Current overall federal spending on earthquake research is around $60 million, Heaton said, a negligible change from the $37 million spent when he worked for the USGS in 1979.

“Funding for the seismic networks in the United States has been meager and in steady decline for years” with inflation taken into account, he lamented.

Annual federal spending on ShakeAlert specifically is $8.2 million, just over half the $16 million per year in federal funds needed to sustain the system, Heaton said. In November, some California lawmakers urged the White House to fulfill those funding needs in the 2019 budget.

“This request echoes what we have been working toward for many years now,” Doug Toomey, a University of Oregon seismology professor working on the project, said of the lawmakers’ efforts.

“We’ve made good progress but there is a lot of tension in the project at the moment with having to deliver without having the resources to do what we really want,” Heaton said.

The remains of the Cypress Freeway in Oakland, California, after the Bay Area's 1989 earthquake.
The remains of the Cypress Freeway in Oakland, California, after the Bay Area's 1989 earthquake.
Jim Sugar via Getty Images

But they’re not holding their breath. President Donald Trump’s Interior Department in its initial budget blueprint last year has already threatened to completely deplete ShakeAlert’s funding.

While Congress reinstated that funding in the latest version of the spending bill it hopes to pass this month, the possibility of losing it has rattled the project leads.

“If they actually followed through on it [eliminating funding], it would have been a complete stop” and the software engineers working to develop the warning system would have been laid off, Heaton said.

“You really need people who understand the software and how to develop it,” he continued. “If we’d laid off the team we have, it would have taken us years to put it back together again.”

Any indication that the federal government isn’t committed to ShakeAlert, Toomey noted, could hamper the project.

“If the funding is not secure, we cannot hire the best people to develop and maintain the system,” he said.

Vidale is “cautiously optimistic” the project will stay on its path.

“Things seem to be on track, but it wouldn’t be hard to go off track if budget negotiations go the wrong way,” he said.

University of Southern California cinema students participate in a 2015 earthquake drill.
University of Southern California cinema students participate in a 2015 earthquake drill.
Al Seib via Getty Images

The scientists working on ShakeAlert say much of their focus in 2018 will be on getting ShakeAlert warnings into the majority of classrooms before a full public version is released.

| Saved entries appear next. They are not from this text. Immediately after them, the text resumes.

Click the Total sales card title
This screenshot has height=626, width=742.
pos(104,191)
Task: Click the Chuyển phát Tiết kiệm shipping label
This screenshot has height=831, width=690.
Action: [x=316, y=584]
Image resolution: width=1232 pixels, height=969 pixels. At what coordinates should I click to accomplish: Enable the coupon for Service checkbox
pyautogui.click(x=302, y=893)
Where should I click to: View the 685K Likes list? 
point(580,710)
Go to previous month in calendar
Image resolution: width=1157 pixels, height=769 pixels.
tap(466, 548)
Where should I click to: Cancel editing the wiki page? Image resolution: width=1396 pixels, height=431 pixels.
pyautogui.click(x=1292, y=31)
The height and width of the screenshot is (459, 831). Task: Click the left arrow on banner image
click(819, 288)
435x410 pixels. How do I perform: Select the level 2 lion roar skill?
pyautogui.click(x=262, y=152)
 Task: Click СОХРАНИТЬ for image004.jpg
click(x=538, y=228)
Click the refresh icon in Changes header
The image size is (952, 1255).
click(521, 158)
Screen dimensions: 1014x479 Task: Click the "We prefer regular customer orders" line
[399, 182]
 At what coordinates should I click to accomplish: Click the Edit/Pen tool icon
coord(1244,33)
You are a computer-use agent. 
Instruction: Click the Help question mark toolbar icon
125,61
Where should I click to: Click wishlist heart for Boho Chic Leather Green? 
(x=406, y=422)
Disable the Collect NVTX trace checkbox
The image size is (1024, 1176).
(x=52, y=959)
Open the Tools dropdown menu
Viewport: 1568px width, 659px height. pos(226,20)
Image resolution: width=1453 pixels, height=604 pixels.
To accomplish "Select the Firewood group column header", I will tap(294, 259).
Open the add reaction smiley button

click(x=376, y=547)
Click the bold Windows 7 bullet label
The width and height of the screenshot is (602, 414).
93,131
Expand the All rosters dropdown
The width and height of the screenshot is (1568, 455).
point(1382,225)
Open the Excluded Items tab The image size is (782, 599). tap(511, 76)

But to do that, more software engineering is needed to automate how the seismic sensors analyze earthquake signals and instantly turn those signals into public alerts.

Public transportation networks like Bay Area Rapid Transit (BART) are also a high priority, they said.

Ultimately, ShakeAlert members aim to have automated text message alerts sent like those distributed in Japan. But cell phone service providers have told the ShakeAlert team that that technology on U.S. phones is probably years away.

“There’s just not any way to send a signal to cell phones within a second or two, which is what we’d like,” Vidale said.

In the next few months, Heaton said, they plan to release a more detailed budget request outlining the costs of each need. He’s also hoping more private partners may be willing to help bring the system to the public.

“But I doubt they’ll do anything until they feel an important earthquake,” he said. “Earthquakes just don’t happen all that often, but after the earthquake people are completely freaked out and want to do something.”